News

Galapagos, Aug. 2, 8 p.m.

Tuesday, July 21st, 2009

 

Storytellers & Songsmiths

ROB KENDT & AL ROSE

Sunday, Aug. 2, 8 p.m.

This was supposed to be singer/songwriter Rob Kendt’s last gig before becoming a first-time father. His son Oliver had other ideas–he’s a healthy preemie at St. Vincent’s NICU, and may even be out in time to catch Dad’s show. Kendt will perform songs critics have called “lovely works of literature, wonderfully constructed short stories, the likes of which you would expect to find in The New Yorker,” including a suite from his upcoming musical about Ed Wood. He will be joined by violinist Daniele Sahr, bassist Beth Price, and percussionist Rich Stein. Sharing the bill is Chicago bard Al Rose, about whom Greg Kot of the Chicago Tribune raved, “With a mixture of irreverence and soul, this veteran singer-songwriter just gets better, funnier and more plaintively incisive with each release. His latest, ‘My First Posthumous Release’, mixes blues, country and rock influences with off-hand ease, while crafting indelible imagery.” For his New York debut, Rose will be joined by violinist Zach Brock.

Doors open at 7 pm; show starts at 8 pm. $15 at the door. Galapagos Art Space is located at 16 Main St., Brooklyn, at the corner of Water Street in DUMBO.

Cup of Joe’s

Tuesday, February 3rd, 2009

It’s all about who you know in this business.
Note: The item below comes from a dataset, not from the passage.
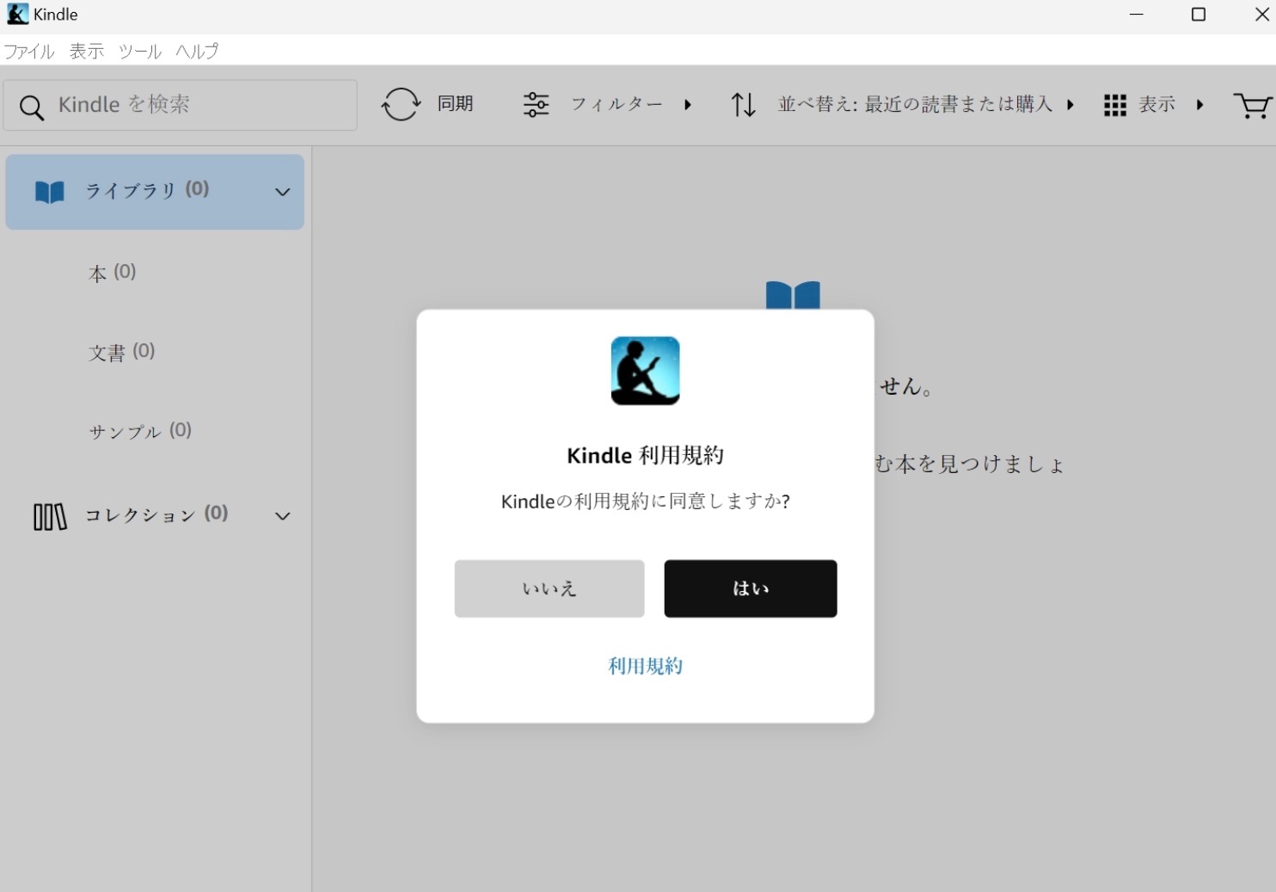The image size is (1276, 892).
Task: Open the ファイル menu
Action: click(x=29, y=52)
The fabulous Rebecca Hart, who I worked with last year on The Devil and Tom Walker, has invited me to do a short opening set for her upcoming gig at Joe’s Pub, Feb. 15 at 9:30 p.m. If you haven’t heard her, you’re in for a treat, and if you haven’t heard me in a while, here’s your chance. I’ll be debuting a few newish numbers, and/or songs so old they’re like new again. I hope to see you there!

A Big Year

Wednesday, December 17th, 2008

2008, folks, was the big 4-0 for me, and if I were looking for a better way to ring it in than to write and perform the score for an original off-Off-Broadway folk musical, stage a show of my songs at Ars Nova, travel to Mexico and the south of France, meet my birth mother and half-brothers, see Obama overwhelmingly elected our 44th president, and, above all, get married to the most beautiful woman on earth, I don’t think I could have arranged it. In the works in the coming year will be more of the Ed Wood musical, another possible off-Off-Broadway folk musical, a gig or two at major New York venues, and oh, so much more.
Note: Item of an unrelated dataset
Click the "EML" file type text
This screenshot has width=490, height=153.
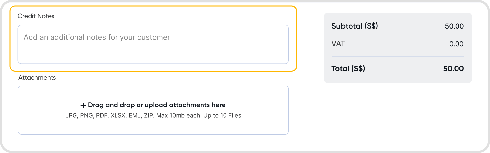(x=136, y=116)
For now I leave you with this hymn by Sibelius, as sung by myself and Laura Weinert-Kendt. Blessings of the season to you and yours.

Two New Records

Wednesday, September 24th, 2008

I still like to call albums of my music, whether recorded digitally and pressed onto compact discs or sent through the Interwebs as digital squiggles, “records.” After all, they’re still recordings, aren’t they?

In any case, it’s a good and busy time in my world because I’ve got two new such records finished and ready to send out: the cast album of The Devil and Tom Walker, and a first-rate live recording of “The Rob Kendt Songbook” from last week’s show at Ars Nova (a smashing success, if I may say so).

Now, admittedly, these are not records you are going to see on iTunes any time soon, or on CDBaby. They are not professionally mastered and pressed, and quite frankly there are union performers on them who would, quite appropriately, require compensation for their invaluable pro bono contributions to the efforts. But still, they’re done, and they’re being made available to friends, family, participants, industry, and actually anyone who asks nicely and really wants to hear some of my best work yet.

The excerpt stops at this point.